Hatay'dan gelen ses: Hay, elim kırılsaydı
Hatay caddesi ile anıları o yıllarda "Talebe Çayırı" olarak anılan futbol sahası ile caddenin sonu Tarık Abi'nin kahvesine dayanır.
Daha sonraki yıllarda Hatay caddesi kademe kademe uzayacak, Basın Siteleri, Nokta durağı, Amerikan Konsolosloğu derken Üçkuyular'la buluşacaktı.
Kerim Goncagül'ün Hatay'ı bu evreleri yaşarken Üçyol'a kadar kesimi de metro ile tanıştı.
Sırada bu metronun uzantısı vardı.
Birbirini izleyen ihaleler, tartışmalar ve acı son: Bu metro tamamlanmadı.
Üçyol'u, Üçkuyulara bağlayacak olan 5 kilometrelik tünel bir türlü açılamıyor.
Ve bu kazmalar ve yıkımlar sırasında Hatay semti esnafı da kan ağladı.
Hayatı kayanlar arasında Kerim Goncagül de var.

Yapılacak görevler:
**A)** Hatay caddesiyle ilgili metne göre Üçyol'u Üçkuyular'a bağlayacak tünel kaç kilometre uzunluğundadır?
**B)** Hatay caddesiyle ilgili metni son cümlesinden sonra sürdürün.
Aşağıdaki satırlar metinle ilgisi olmayan ayrı bir malzemedir.

Veri satırları:
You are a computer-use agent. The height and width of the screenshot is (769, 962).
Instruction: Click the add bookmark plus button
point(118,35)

* * *

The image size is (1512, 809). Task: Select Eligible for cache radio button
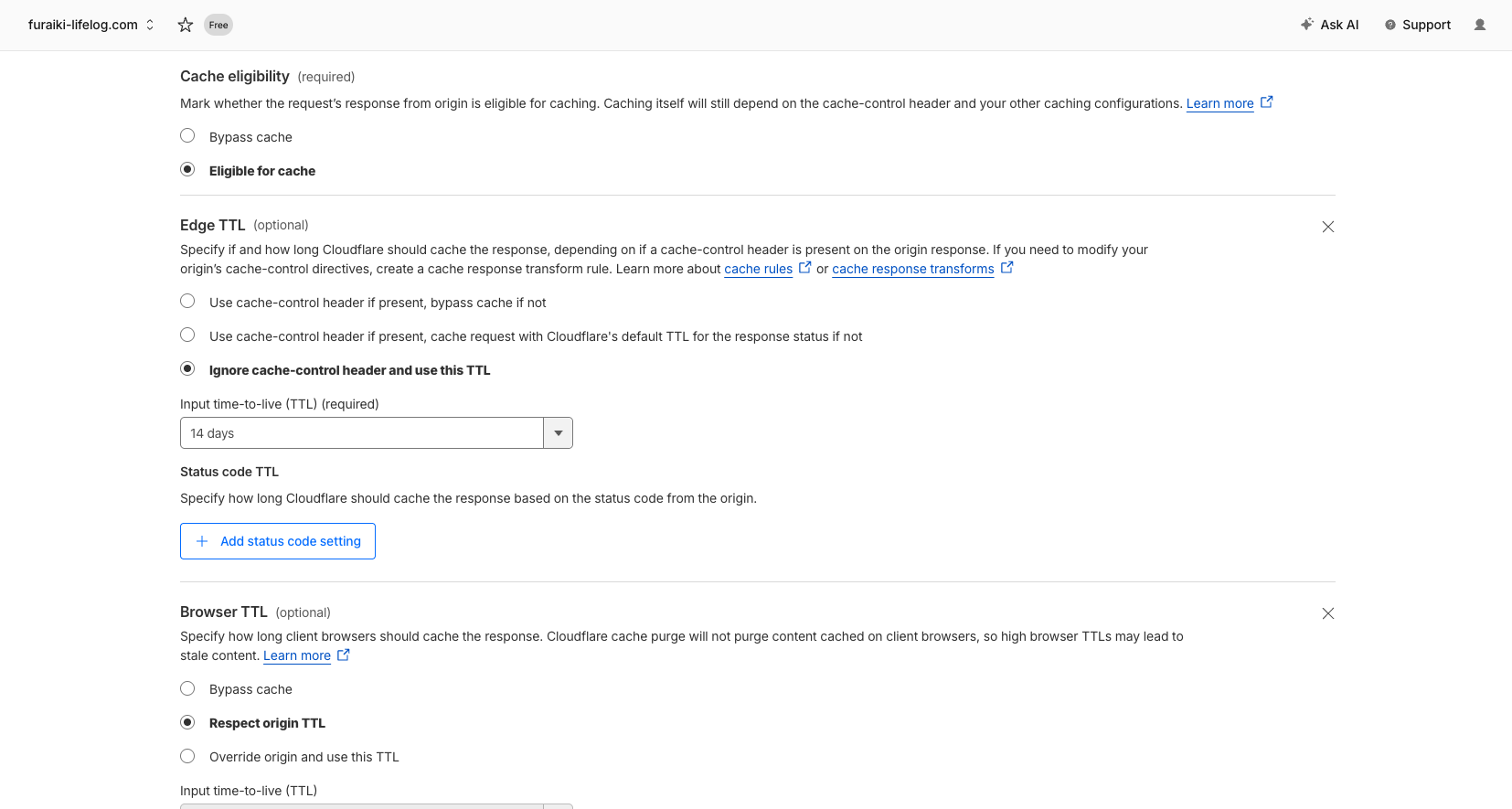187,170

* * *

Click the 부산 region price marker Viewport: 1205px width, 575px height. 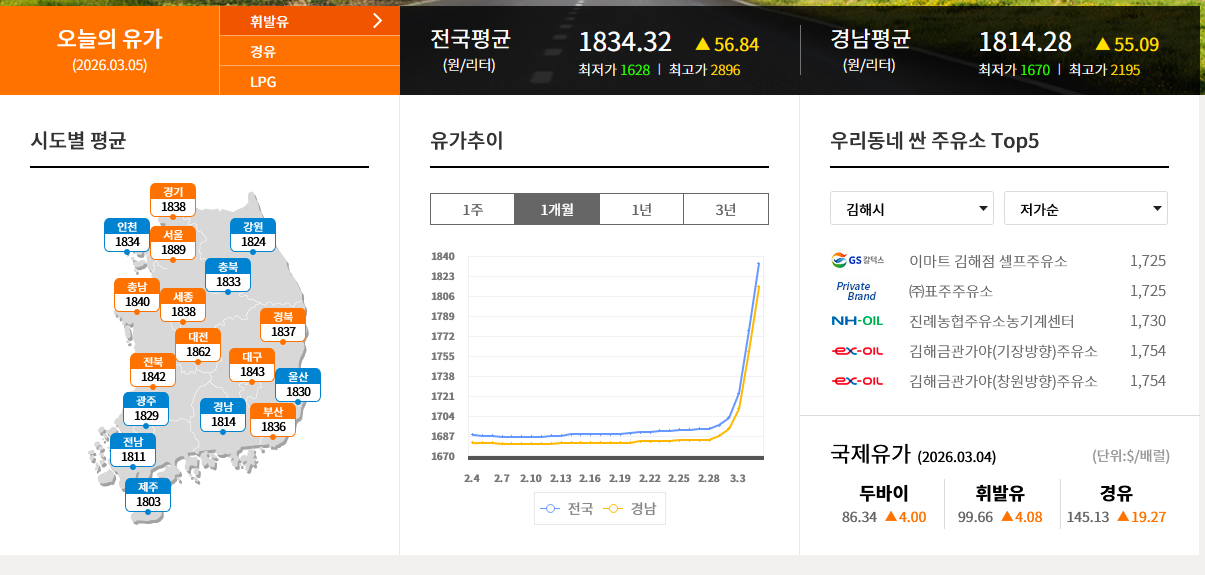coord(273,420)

Alıştırma cevapları:
**A)** 5 kilometre.

**B)**
***
Kerim Goncagül önceki gün televizyonda İstanbul Belediye Başkanı Kadir Topbaş'ın, Ali Kırca ile yaptığı otomobil gezintisini izledi.
Kadir Topbaş, "İstanbul trafiğini yeraltına çekeceğiz" diyor ve Ali Kırca'yı kilometrelerce uzunluktaki yeni yeni tünellere sokuyordu.
Kadir Topbaş "Beşiktaş'tan Taksim'e yeraltından dört dakikada çıkacağız" diyor ve ardından ekliyor: Oradan da ver elini İkitelli..."
***
Hatay yıkıntıları arasında kalmış Kerim Goncagül, bir Kadir Topbaş'ın azmine ve heyecanına baktı, bir de bizimkine...
"Ellerim kırılsaydı..." dedi ve öfke yüklü adımlarla yürümeye başladı.
hayattan
Karşıyaka'nın unutulmazı...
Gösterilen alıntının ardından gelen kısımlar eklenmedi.